* INSTRUCTIONS TO FOLLOW: Pictures are to be excluded. Please print only the lines from the one containing "The width and" through the end of the data, exactly as they appear.

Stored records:
☆ ☆ ☆

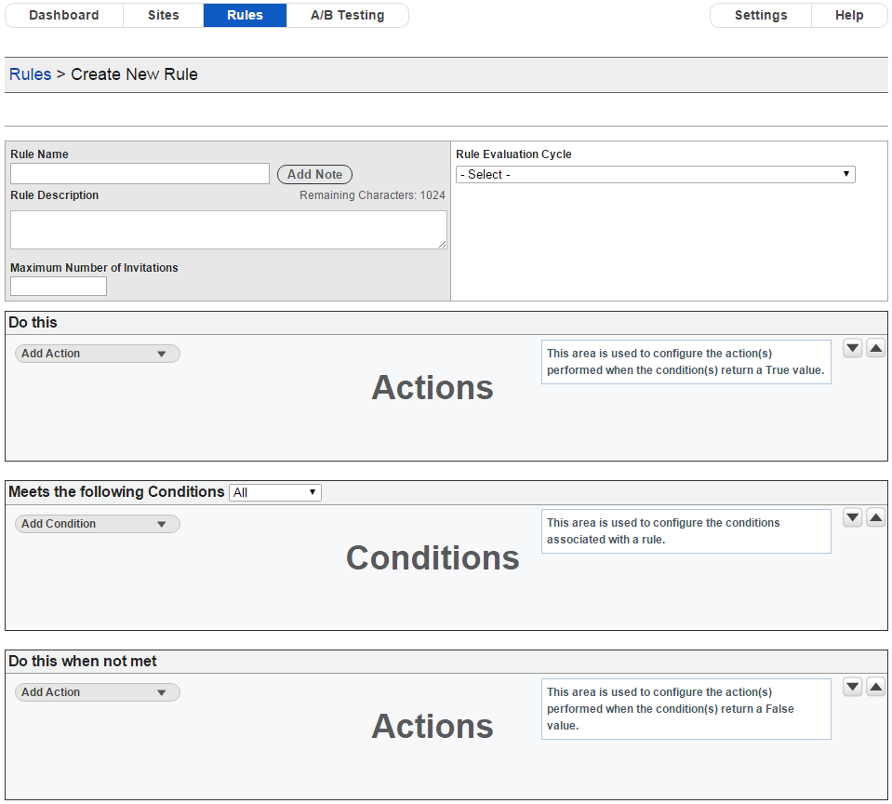Switch to the Dashboard tab

coord(63,16)
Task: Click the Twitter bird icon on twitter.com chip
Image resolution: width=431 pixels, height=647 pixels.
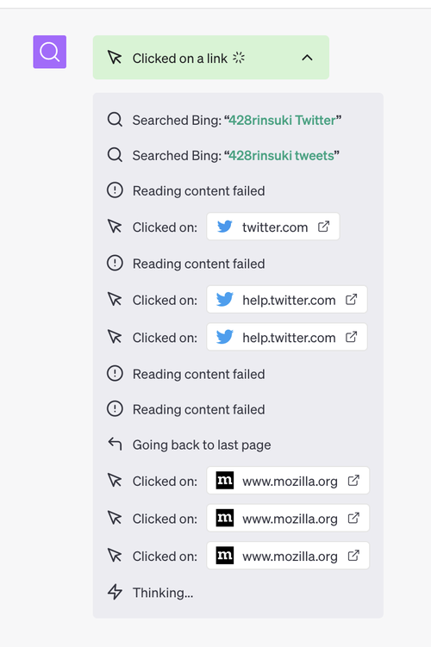Action: 225,227

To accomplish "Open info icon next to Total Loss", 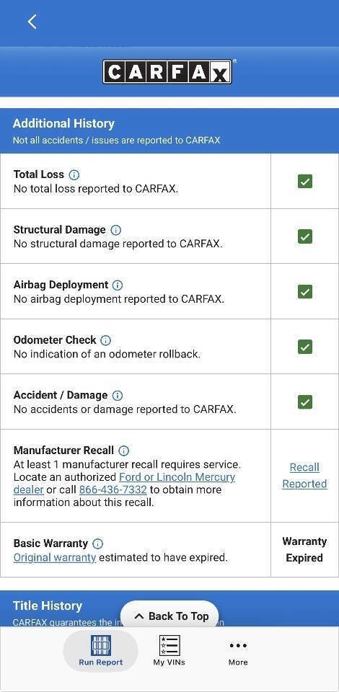I will coord(74,174).
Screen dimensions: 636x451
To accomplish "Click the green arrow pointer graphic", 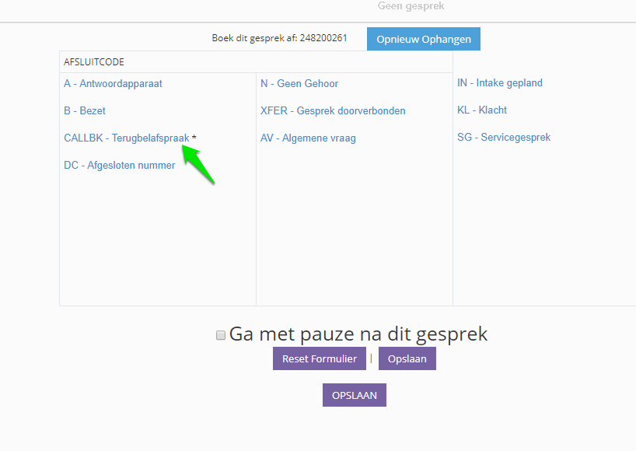I will pos(198,166).
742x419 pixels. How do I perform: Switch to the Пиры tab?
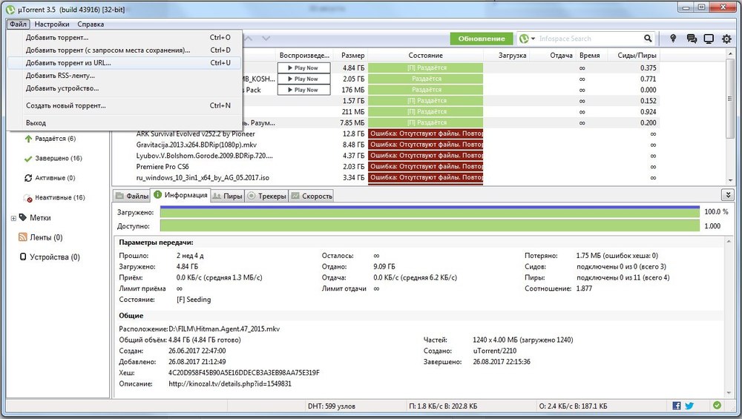tap(227, 196)
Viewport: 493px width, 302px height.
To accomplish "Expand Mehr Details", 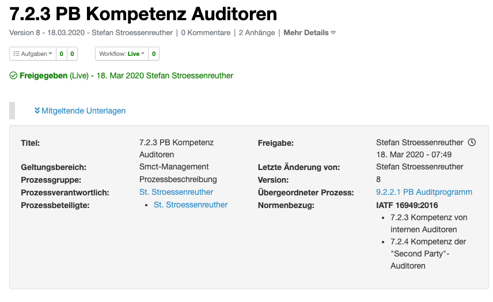I will pos(309,33).
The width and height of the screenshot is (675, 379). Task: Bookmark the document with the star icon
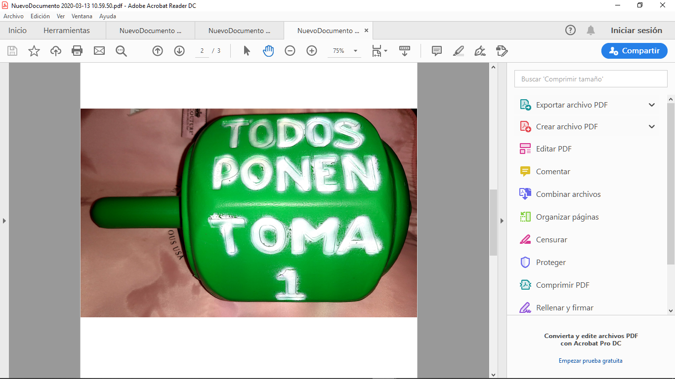[34, 51]
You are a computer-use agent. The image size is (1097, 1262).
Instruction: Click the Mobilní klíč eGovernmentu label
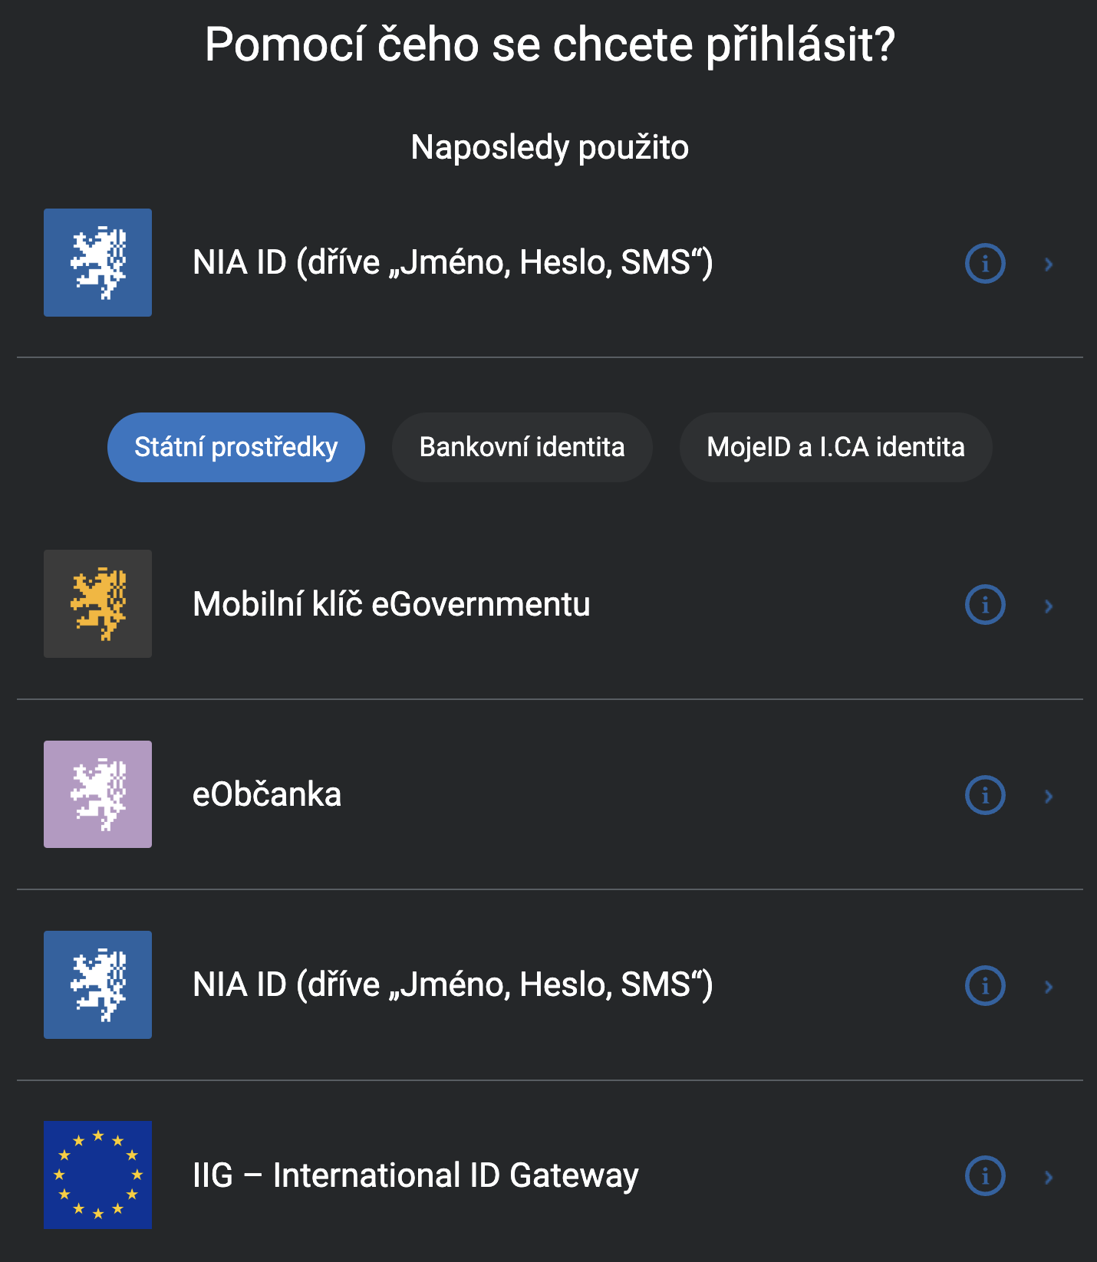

☆ ☆ ☆

* TASK OUTPUT:
The width and height of the screenshot is (675, 379). Task: Bookmark the document with the star icon
[34, 51]
You are a computer-use agent. The image size is (1097, 1262).
Instruction: Click the Mobilní klíč eGovernmentu label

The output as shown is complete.